All up, the first phase of the Tiaong data center took about one year to complete – which includes a delay in arranging for substation connections.

There are other advantages to a hybrid approach besides fast deployment. At the launch ceremony, Vertiv’s country manager for the Philippines, Jason Lim, said the collaborative approach with Globe “allowed for a more energy-efficient, environmentally-sound design compared to traditional build.”

Yapa says the power efficiency gains come from “a combination of better combination of perimeter cooling, the right floorplan and cold aisle containment.”

Yapa adds that this approach can technically be done for data centres of any size, from a small five-rack affair to a massive hyperscale DC, and Vertiv has in fact done both. “It depends on things like timeframes and budget constraints, so we develop solutions based on what the customer needs.”

Getting ready for 5G
As for why Globe Telecom was on a tight schedule for the Tiaong data center, the telco is bracing itself for growing customer demands for faster connectivity and data applications in the Philippines as the country goes increasingly digital, says Pagcaliwagan.

“Before the pandemic, data usage growth here was relatively slow, but during the pandemic, the traffic increased a lot, and that trend is continuing post-pandemic,” he says. “So that’s why we are rolling out data centres like this.”

That’s one reason why Globe describes the data centre as “5G-ready”. 5G network deployments have been going full-steam in the Philippines for some time.

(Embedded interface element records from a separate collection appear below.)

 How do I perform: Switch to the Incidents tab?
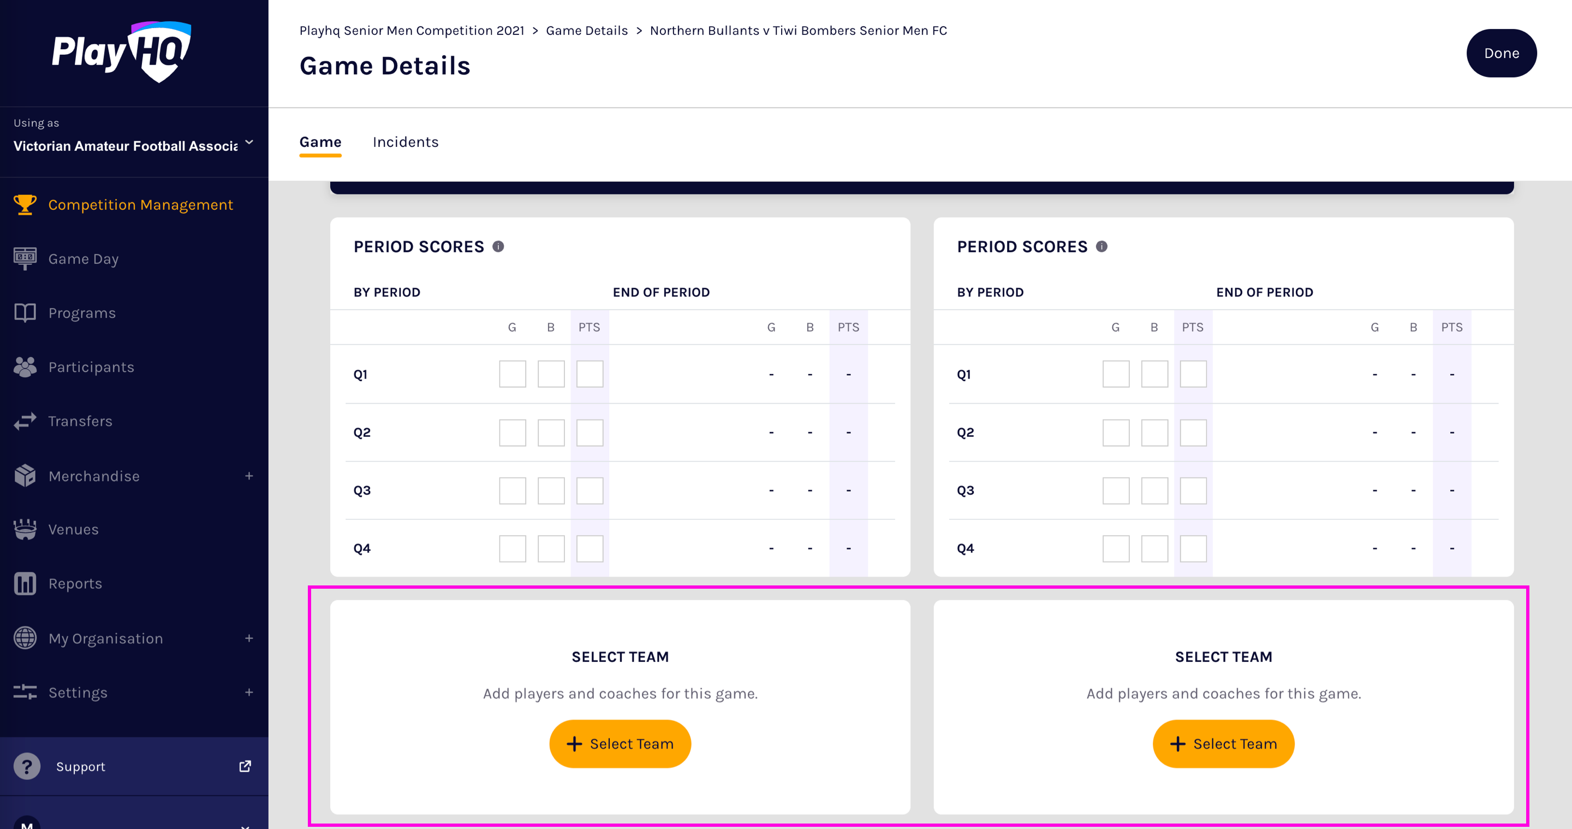coord(405,142)
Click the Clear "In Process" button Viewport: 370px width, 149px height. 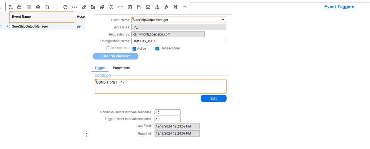pyautogui.click(x=115, y=56)

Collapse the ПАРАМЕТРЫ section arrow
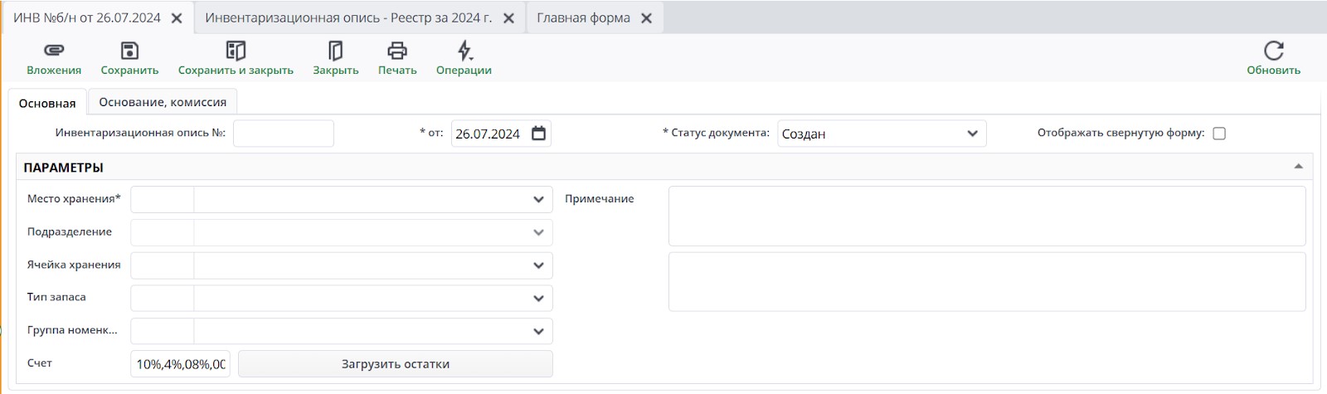tap(1298, 167)
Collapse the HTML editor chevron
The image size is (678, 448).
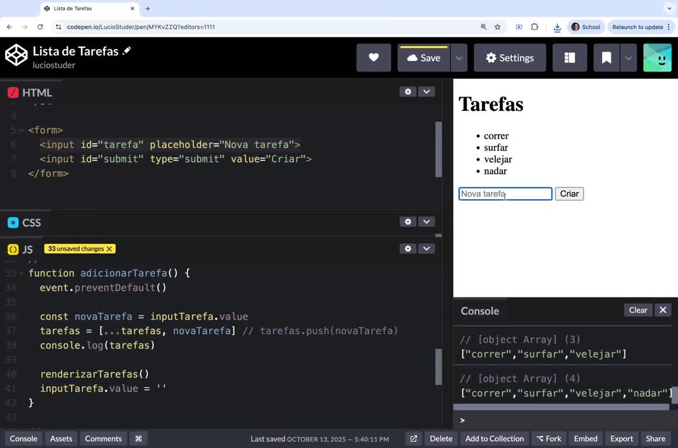pyautogui.click(x=426, y=91)
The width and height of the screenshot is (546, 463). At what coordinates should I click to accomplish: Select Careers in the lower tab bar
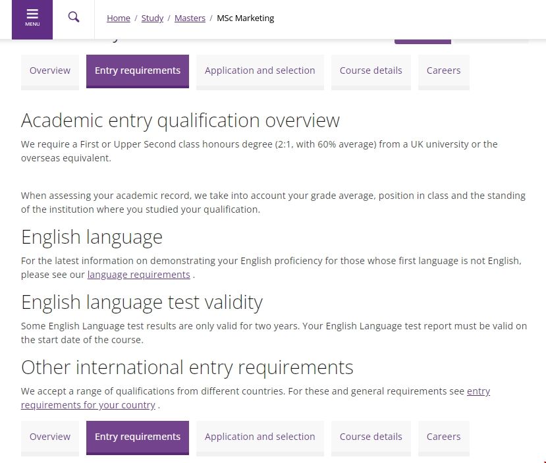[x=443, y=437]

As of November 2023, Globe’s 5G network coverage reached 97.67% of Metro Manila and just over 92% in cities in Visayas and Mindanao. 5G takeup is still relatively low in the Philippines, but that’s expected to change in the coming three to five years.

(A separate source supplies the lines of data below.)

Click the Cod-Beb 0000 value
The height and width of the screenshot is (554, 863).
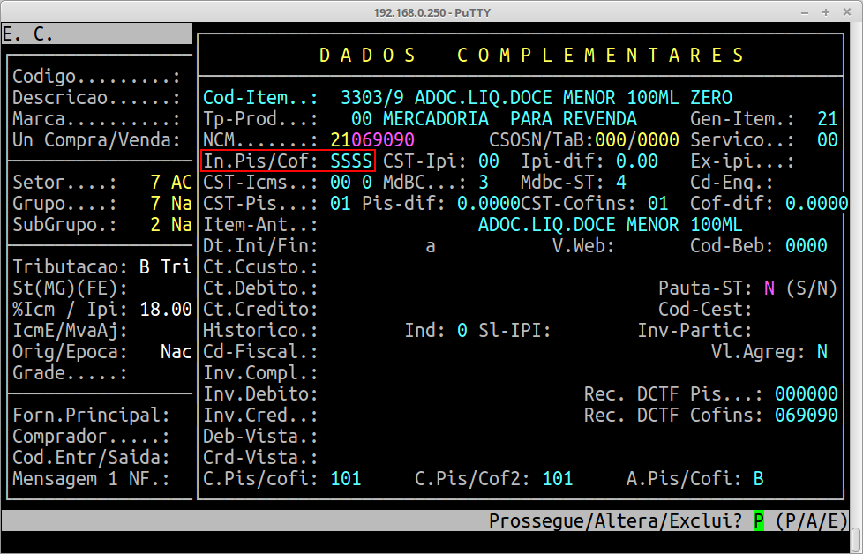[806, 246]
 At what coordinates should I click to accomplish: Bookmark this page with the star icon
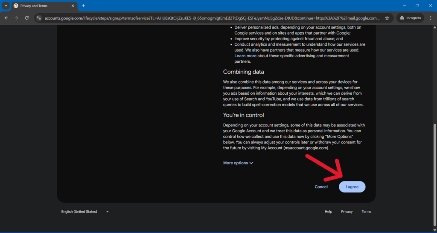(x=387, y=18)
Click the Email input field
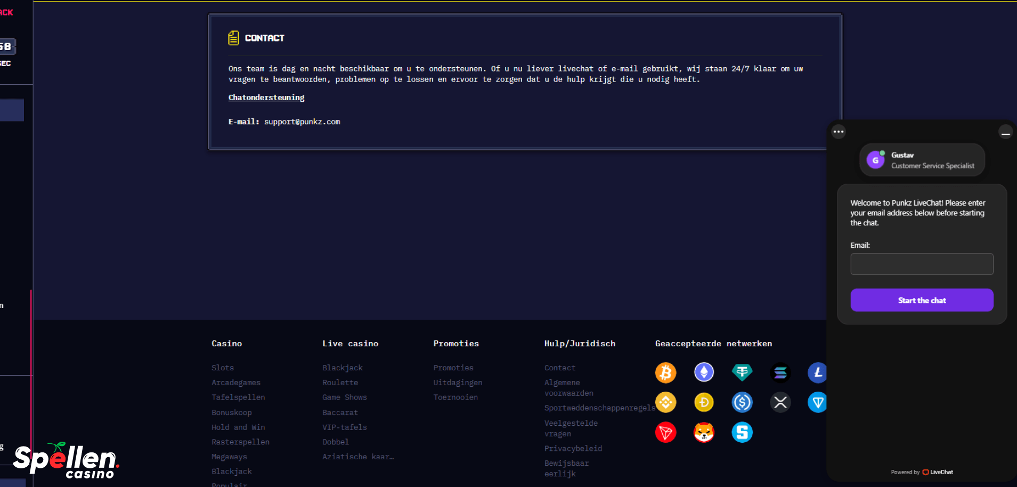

Another reason the Tiaong data center is 5G-ready is that the servers are designed specifically for 5G applications, says Pagcaliwagan.

“The servers needed for 5G are anticipated to be near or similar to enterprise servers,” he explains. “Even they are working telco processes, their characteristics are more like what you find in an enterprise rack, like IBM, HP, something like that. So we designed this data center on an enterprise grade solution.”

The other characteristic that makes it 5G-ready is its ability to expand capacity quickly as 5G data traffic ramps up, Yapa adds.

“The modular design also is an expandable one, which means we can add more modules on the side or the back,” he says. “We designed this data center so that we can double the capacity. At the moment, we’re at 1.2MW, so we can add one more 1.2MW phase for Phase 2 once it’s needed.”